▶ Page excerpt
☆ ☆ ☆ ☆ ☆ ☆ ☆

[RFC] Linalg on Tensors Update and Comprehensive Bufferization RFC

Linalg on Tensors Update and Comprehensive Bufferization RFC.

This post is a followup to the posts:

  1. An update on Linalg on Tensors
  2. Properly using bufferization related passes
  3. Add Linalg TileOp

Status Update

In the past few months, some of us have been exploring raising the level of abstraction of Linalg-based transformations. In a nutshell, this mostly amounts to performing more transformations in tensor-land and taking advantage of destructive update patterns on tensors, conceptually similar to LLVM’s extract/insertelement and extract/insertvalue.

In this context, tiling produces scf.for + tensor yields and SSA use-def chains are still available. This makes a certain number of transformations very natural to express:

  1. Padding and packing transformations become quite natural to write with a simple backward-slice based algorithm.
  2. Fusion + vectorization extend quite naturally to the tensor domain and the subsequent L/S forwardings become simple canonicalizations + DCE thanks to SSA use-def chains. Similarly, RAW/WAR/WAW optimizations are also quite simple to canonicalize on n-D vectors.
  3. Bufferization can now happen very late (i.e. after parallelization, fusion, tiling and vectorization have taken place). This gives extra phase-ordering flexibility and opens new tradeoffs as well as simplifies “in-place” reuse of buffers.

☆ ☆ ☆ ☆ ☆ ☆ ☆

▶ Data block

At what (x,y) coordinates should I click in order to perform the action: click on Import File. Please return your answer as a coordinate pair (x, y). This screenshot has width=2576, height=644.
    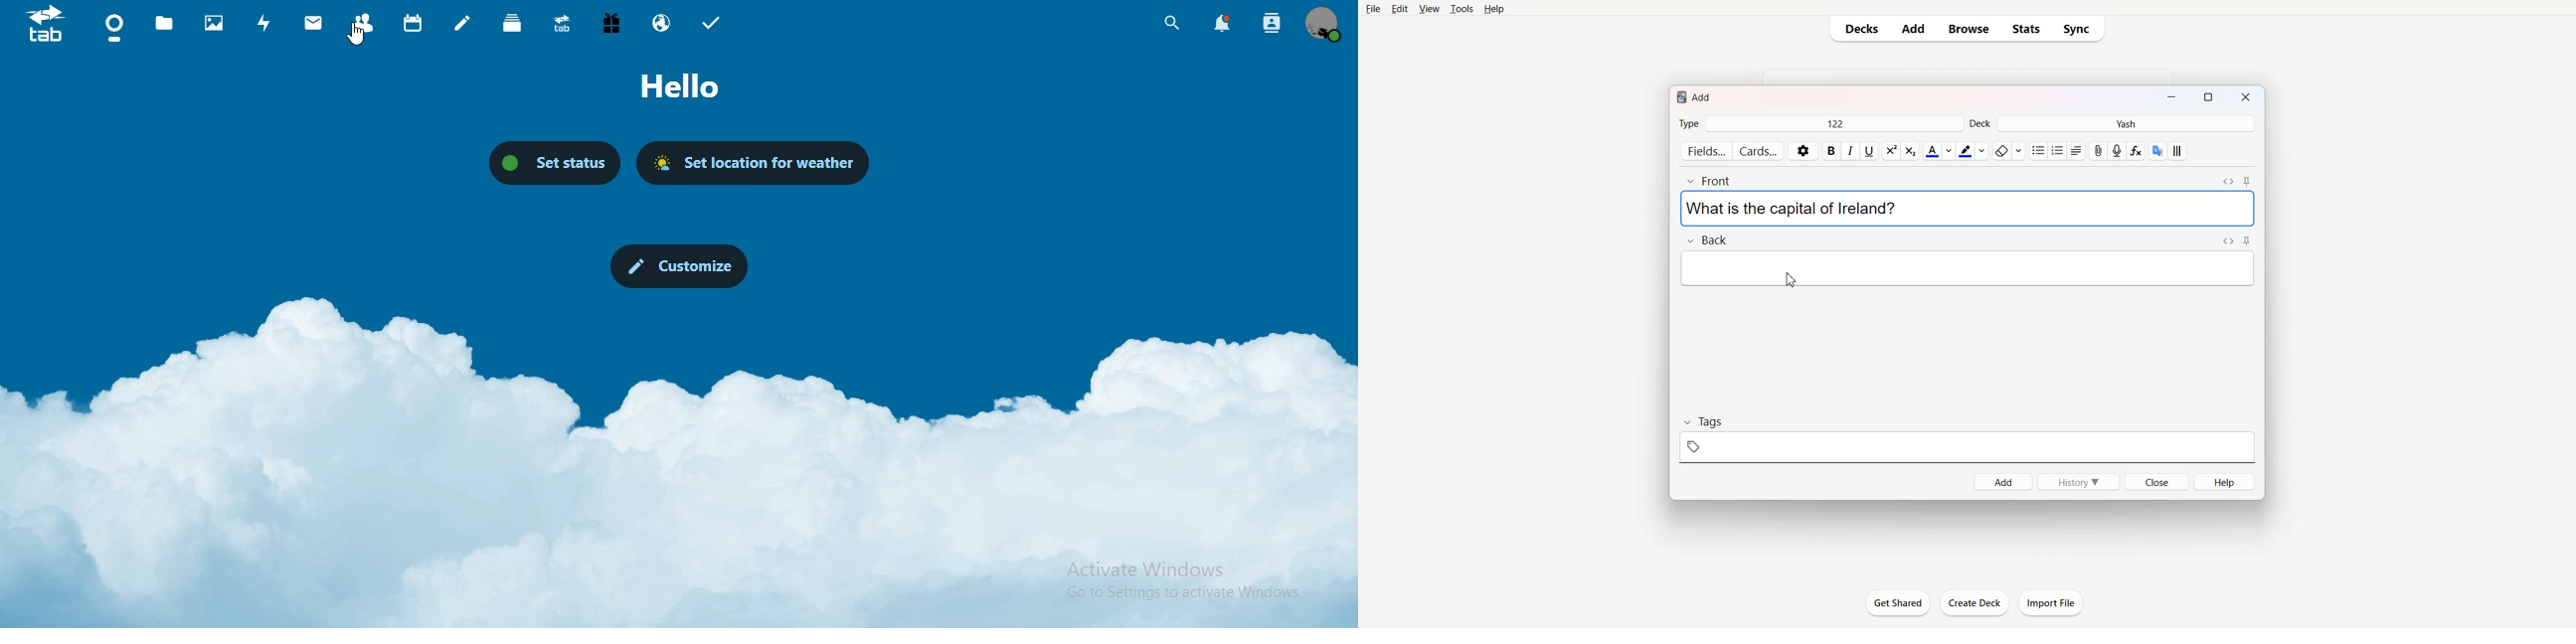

☆ ☆ ☆ ☆ ☆ ☆ ☆

▶ Things to do
1. Answer these questions from the Linalg on tensors post:
(a) Which LLVM constructs are the destructive update patterns on tensors described as conceptually similar to?
(b) What does tiling produce in this context?
(c) After which transformations can bufferization now take place?
2. Resume the Linalg on tensors post, picking up after its last sentence.
The material has no connection to the post about Linalg on tensors.

▶ Answers in order
1.
(a) LLVM's extract/insertelement and extract/insertvalue.
(b) scf.for + tensor yields.
(c) Parallelization, fusion, tiling and vectorization.

2.
  4. Consequently, it became relatively simple to build an end-to-end python-driven sandbox and have it run end-to-end; and starting to connect with parallel GPU and CPU execution.

This third point is the one of interest in this post. After some initial experiments it became quite clear that the bufferization needs for Linalg on tensors and HPC codegen are quite separable from higher-level considerations related to generality of control-flow, open set of ops, composability of dialect-specific bufferization, runtime reference counting, etc… . On the other hand, in-place bufferization guarantees are highly desirable.

Back to the drawing board and experimentation, the outcome is a comprehensive bufferization pass centered around “linalg ops + scf.for with tensor yields + function calls”. This is Module pass that takes advantage of SSA use-def chains to determine which results are “inplaceable” (i.e. may end up reusing an operand/argument buffer to write a result).

It consists in the following steps.

Step 1: Inter-procedural CallOp analysis

First, perform a funcArgumentsInPlaceAnalysis which traverses all CallOps and determine whether any tensor operand could potentially bufferize to a buffer that can be updated inPlace (i.e. an in-out buffer).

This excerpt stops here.